TEMPO.CO, Surabaya - Wartawan Tempo, Endri Kurniawati, meluncurkan buku memoar pengalamannya menghadapi penyakit kanker payudara. Buku berjudul Kehidupan Kedua; Memoar Penyintas Kanker itu dibedah dalam diskusi di bekas kediaman pahlawan nasional H.O.S Tjokroaminoto di Jalan Peneleh VII, Surabaya, Sabtu, 31 Oktober 2015.
"Saya mengenal Mbak Endri sejak 2-3 tahun lalu, tapi wajahnya tidak sesegar sekarang," kata Agita Sukma Listyanti selaku moderator saat membuka diskusi.
Menurut Agita, kala itu Endri mengenakan wig dan tak banyak menceritakan mengenai penyakitnya. Endri sendiri berujar, sebelum mendapat vonis kanker pada 2012, ia menjalani profesi sebagai wartawan Tempo di Jakarta dengan penuh warna.
Ia mengaku pembosan. Jadi, selain menulis berita, ia menikmati berbisnis batik, beternak sapi, hingga bermain saham. "Saya bahkan dijuluki wartawan Tempo paling sehat karena menjaga makanan dan menyempatkan olahraga secara rutin 4-5 kali dalam sepekan," ujar Endri.
Meski rajin berolahraga dan menikmati hidup, ia mengalami perubahan dalam tubuhnya, seperti letih yang berkepanjangan dan lambung radang, sampai membuatnya kerap keluar-masuk rumah sakit. Hingga suatu hari, ia menemukan benjolan di dada kanan sebesar ruas jari saat mandi. Hasil pemeriksaan di rumah sakit di kawasan Jakarta Barat, benjolan itu adalah kanker stadium 2A. "Hidup saya seperti berhenti," tuturnya.

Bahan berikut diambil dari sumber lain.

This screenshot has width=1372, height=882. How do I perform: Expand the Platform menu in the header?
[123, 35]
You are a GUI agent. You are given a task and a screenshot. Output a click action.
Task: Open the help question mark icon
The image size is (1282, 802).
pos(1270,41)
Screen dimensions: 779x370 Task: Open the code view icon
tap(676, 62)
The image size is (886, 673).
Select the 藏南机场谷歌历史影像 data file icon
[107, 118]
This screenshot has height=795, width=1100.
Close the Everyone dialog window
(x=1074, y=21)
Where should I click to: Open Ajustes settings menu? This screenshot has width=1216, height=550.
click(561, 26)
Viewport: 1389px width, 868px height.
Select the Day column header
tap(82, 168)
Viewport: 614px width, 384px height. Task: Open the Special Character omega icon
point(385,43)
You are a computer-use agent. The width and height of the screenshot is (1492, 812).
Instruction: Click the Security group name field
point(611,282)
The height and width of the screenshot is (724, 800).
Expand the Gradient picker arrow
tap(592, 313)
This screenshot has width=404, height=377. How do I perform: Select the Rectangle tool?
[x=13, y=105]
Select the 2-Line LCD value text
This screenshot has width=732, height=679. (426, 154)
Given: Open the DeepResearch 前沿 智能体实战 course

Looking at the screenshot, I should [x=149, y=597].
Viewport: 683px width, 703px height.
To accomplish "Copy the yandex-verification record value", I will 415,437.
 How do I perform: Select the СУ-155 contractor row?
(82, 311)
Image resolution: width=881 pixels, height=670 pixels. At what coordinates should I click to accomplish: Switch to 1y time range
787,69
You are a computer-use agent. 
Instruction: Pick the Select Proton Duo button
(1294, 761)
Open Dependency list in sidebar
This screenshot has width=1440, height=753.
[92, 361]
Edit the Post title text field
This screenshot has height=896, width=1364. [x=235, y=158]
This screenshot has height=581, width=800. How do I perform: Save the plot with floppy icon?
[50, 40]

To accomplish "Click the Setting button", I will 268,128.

Walaupun syok, ia berusaha menerima kenyataan itu sebagai jatah dari Tuhan. Dalam kebingungan dan kehilangan kepercayaan terhadap masa depan, Endri berusaha berpikir jernih. "Saya mencari opini kedua kepada dokter di Surabaya. Dokter kedua tetap menyatakan saya mengidap kanker pada payudara kanan."
Keputusan operasi ia ambil meski mengakui itu bukan keputusan mudah. "Karena operasi, kan, menghilangkan sebagian dari identitas perempuan, yakni payudara. Namun buat apa saya mempertahankan punya payudara tampil seksi tapi laku percuma kalau umur saya pendek," ucapnya.
Operasi akhirnya dilakukan tiga pekan setelah dia dinyatakan mengidap kanker. Dukungan keluarga dan teman-teman membantu dia menjalani pemulihan kondisi psikis. Seusai operasi, giliran ketakutan luar biasa akan kematian yang menghinggapinya.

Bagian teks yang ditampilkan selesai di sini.